## Prompt
Here the job is to return only the lines of the material, exactly, from the first one to the line with "Image resolution: width=263, height=2576.".

== Data to process

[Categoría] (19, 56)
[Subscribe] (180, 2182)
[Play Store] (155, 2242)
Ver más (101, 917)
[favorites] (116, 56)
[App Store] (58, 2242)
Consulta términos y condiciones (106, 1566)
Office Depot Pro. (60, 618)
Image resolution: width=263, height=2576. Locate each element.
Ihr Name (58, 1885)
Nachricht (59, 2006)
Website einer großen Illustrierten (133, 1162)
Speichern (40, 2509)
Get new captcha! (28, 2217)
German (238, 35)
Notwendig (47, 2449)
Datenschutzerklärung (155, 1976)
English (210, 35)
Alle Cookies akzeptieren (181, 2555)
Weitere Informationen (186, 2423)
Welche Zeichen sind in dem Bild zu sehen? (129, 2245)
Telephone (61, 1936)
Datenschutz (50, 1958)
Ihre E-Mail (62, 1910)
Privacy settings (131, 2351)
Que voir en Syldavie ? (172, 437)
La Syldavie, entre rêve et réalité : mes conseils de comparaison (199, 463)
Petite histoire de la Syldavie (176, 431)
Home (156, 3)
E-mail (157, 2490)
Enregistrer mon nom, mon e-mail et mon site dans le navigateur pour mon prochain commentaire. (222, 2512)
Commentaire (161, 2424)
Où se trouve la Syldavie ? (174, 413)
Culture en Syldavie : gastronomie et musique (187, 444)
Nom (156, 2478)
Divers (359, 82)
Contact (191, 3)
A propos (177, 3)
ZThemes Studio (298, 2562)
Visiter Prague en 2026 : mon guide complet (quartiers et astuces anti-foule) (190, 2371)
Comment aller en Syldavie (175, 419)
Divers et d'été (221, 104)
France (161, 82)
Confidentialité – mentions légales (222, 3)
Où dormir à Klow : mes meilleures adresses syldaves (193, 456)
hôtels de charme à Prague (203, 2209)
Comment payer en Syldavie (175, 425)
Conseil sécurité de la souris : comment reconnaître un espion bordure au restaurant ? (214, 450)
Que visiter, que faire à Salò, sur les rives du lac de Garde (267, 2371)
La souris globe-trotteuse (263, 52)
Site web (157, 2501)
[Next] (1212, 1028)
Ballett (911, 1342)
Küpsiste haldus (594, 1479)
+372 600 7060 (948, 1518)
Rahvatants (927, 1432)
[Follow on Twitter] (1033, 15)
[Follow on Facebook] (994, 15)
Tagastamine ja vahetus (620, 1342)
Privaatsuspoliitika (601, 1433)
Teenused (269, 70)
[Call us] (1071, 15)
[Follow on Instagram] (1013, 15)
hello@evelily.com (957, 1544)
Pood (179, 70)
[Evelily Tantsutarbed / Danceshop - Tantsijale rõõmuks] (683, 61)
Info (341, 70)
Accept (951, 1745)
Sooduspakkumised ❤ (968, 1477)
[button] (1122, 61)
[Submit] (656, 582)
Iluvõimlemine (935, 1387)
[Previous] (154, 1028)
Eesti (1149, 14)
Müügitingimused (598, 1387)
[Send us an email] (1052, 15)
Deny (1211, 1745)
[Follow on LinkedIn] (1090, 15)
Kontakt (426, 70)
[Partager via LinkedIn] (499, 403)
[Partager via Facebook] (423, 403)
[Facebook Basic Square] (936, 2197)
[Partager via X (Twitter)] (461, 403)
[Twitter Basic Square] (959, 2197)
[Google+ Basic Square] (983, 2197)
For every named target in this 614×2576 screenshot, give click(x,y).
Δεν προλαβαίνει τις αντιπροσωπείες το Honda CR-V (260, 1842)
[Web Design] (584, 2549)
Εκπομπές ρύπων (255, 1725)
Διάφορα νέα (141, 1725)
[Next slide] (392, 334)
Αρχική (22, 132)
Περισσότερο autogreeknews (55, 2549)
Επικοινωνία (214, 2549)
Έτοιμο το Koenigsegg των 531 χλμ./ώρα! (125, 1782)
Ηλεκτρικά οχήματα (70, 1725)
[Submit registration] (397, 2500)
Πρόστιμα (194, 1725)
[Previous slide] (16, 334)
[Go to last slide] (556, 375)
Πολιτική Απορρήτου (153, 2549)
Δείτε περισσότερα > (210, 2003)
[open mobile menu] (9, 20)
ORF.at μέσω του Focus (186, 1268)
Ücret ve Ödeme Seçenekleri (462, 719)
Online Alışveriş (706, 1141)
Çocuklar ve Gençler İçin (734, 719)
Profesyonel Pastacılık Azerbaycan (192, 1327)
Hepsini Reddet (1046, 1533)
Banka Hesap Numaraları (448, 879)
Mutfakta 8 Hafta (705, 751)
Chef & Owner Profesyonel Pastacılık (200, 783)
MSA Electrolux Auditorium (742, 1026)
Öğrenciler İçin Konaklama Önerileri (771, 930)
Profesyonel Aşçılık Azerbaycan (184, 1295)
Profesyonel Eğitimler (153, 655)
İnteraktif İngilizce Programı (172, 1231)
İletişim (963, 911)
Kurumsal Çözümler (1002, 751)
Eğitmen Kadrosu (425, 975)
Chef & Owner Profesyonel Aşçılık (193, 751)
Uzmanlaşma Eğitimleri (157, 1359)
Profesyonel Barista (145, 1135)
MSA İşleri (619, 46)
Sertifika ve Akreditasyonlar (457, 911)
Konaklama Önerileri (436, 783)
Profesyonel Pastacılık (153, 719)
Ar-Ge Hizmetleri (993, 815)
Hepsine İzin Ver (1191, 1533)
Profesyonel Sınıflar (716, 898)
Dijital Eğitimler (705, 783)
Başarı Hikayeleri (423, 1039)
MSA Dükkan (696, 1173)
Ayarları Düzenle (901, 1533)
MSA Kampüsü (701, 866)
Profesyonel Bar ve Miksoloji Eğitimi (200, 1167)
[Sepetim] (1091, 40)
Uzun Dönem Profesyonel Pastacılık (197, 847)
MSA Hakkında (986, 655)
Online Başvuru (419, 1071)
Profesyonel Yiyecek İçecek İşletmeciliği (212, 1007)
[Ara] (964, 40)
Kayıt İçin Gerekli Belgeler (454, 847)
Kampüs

====

## Task solution
[Categoría] (19, 56)
[Subscribe] (180, 2182)
[Play Store] (155, 2242)
Ver más (101, 917)
[favorites] (116, 56)
[App Store] (58, 2242)
Consulta términos y condiciones (106, 1566)
Office Depot Pro. (60, 618)
Image resolution: width=263, height=2576. Locate each element.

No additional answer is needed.